**WHAT THIS TASK INVOLVES:** Copy out each line of the data below that contains the string "Select". Case matters.
☆ ☆ ☆ ☆ ☆
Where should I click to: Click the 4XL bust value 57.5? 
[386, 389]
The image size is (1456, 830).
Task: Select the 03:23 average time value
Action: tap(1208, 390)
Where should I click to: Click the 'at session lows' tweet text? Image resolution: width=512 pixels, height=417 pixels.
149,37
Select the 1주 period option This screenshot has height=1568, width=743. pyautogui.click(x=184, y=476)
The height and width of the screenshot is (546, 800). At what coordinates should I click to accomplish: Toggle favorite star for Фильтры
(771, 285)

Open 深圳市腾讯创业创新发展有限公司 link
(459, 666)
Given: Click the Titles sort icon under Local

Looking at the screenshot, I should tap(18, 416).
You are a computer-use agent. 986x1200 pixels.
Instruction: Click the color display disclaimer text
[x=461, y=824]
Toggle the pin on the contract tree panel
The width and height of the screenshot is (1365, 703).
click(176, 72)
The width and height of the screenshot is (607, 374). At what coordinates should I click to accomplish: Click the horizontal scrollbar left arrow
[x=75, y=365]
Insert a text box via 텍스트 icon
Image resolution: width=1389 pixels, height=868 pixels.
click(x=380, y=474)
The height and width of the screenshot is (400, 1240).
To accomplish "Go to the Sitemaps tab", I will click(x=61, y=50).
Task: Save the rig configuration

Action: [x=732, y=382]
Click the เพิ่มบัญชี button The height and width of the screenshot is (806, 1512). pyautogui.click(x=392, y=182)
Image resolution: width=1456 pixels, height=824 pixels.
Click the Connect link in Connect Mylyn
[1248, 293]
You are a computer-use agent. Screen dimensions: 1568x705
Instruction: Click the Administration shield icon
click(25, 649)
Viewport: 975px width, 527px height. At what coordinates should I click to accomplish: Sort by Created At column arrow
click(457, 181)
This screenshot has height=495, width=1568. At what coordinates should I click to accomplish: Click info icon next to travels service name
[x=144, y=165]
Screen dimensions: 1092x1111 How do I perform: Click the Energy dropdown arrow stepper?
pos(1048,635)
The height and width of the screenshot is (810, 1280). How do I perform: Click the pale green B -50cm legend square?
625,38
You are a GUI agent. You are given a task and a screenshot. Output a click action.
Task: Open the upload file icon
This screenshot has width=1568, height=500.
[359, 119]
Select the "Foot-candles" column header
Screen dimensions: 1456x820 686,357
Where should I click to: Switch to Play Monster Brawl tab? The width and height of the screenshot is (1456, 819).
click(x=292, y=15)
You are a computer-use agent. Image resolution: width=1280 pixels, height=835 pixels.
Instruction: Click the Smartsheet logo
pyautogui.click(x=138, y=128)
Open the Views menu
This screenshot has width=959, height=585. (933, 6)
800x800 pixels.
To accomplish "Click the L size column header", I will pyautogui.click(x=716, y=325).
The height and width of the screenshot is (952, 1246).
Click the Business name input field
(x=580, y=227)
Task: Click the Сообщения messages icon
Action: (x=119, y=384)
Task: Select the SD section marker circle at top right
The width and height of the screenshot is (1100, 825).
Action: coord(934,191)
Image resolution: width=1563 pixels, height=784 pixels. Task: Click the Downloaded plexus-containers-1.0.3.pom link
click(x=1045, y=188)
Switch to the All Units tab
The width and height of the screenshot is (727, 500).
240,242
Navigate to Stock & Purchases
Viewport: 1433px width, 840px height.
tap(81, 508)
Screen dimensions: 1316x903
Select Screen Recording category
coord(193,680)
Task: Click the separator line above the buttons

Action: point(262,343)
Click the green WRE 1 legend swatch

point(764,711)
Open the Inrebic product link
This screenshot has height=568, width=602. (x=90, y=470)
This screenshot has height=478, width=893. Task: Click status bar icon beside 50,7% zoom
☆ ☆ ☆ ☆ ☆
**PROBLEM SOLUTION:**
Task: Select the 03:23 average time value
Select the 1주 period option This screenshot has height=1568, width=743. pyautogui.click(x=184, y=476)
Select the "Foot-candles" column header
Task: Select the SD section marker circle at top right
Select Screen Recording category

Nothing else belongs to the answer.